## EXTRACT

= = = = =

Does President Rouhani have allies in the Islamic Revolutionary Guards Corps (IRGC) who would support his social and political reforms? How reliant do you think President Rouhani is on IRGC support?

According to the Iranian Constitution, the IRGC is responsible to the Supreme Leader, not the president. The IRGC was established in 1979 by Ayatollah Khomeini to protect the Islamic character of the new political order and protect the Office of the Supreme Leader. The IRGC is not a monolithic entity and reflects the diversity of Iranian political life; there are hardliners, moderates, and reformists in their midst. President Rouhani, like previous presidents, has his own supporters within the IRGC. But the IRGC is ultimately subservient to Ayatollah Khamenei and will support whatever decision he makes.

= = = = =

## GIVEN INFORMATION
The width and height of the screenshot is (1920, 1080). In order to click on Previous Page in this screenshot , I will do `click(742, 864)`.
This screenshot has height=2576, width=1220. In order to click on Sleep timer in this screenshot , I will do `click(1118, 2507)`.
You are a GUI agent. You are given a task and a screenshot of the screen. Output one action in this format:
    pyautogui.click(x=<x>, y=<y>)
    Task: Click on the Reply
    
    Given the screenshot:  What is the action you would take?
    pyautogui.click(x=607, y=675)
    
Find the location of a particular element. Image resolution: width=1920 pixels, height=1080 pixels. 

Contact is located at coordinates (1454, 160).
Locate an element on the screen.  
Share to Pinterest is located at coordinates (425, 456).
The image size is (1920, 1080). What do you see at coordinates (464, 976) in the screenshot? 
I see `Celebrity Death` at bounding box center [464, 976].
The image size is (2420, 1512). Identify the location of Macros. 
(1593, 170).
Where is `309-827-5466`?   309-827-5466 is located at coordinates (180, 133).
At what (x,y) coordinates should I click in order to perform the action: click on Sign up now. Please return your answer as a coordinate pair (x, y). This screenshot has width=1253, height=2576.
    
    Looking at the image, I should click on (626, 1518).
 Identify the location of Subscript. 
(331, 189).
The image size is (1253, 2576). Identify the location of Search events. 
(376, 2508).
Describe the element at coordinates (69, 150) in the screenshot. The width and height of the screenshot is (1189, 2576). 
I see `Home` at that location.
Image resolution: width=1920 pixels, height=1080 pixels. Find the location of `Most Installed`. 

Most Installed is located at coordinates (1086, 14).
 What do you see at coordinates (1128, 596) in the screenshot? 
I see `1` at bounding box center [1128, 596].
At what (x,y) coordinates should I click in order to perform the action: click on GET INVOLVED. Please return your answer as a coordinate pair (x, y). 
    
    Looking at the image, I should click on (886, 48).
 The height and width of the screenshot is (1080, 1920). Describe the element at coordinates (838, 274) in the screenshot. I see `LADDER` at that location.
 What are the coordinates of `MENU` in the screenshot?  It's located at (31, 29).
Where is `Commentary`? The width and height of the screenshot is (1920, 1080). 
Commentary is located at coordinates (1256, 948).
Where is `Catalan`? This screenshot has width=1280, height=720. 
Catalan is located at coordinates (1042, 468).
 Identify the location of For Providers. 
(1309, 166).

= = = = =

## EXERCISE TASKS
(1) Restate the IRGC passage, starting at "Does President Rouhani" and ending at "on IRGC support?", with "supporters" substituted for "allies".
(2) According to the IRGC passage, who established the IRGC, and in what year?

## ANSWERS PER TASK
(1)
Does President Rouhani have supporters in the Islamic Revolutionary Guards Corps (IRGC) who would support his social and political reforms? How reliant do you think President Rouhani is on IRGC support?

(2) Ayatollah Khomeini established it in 1979.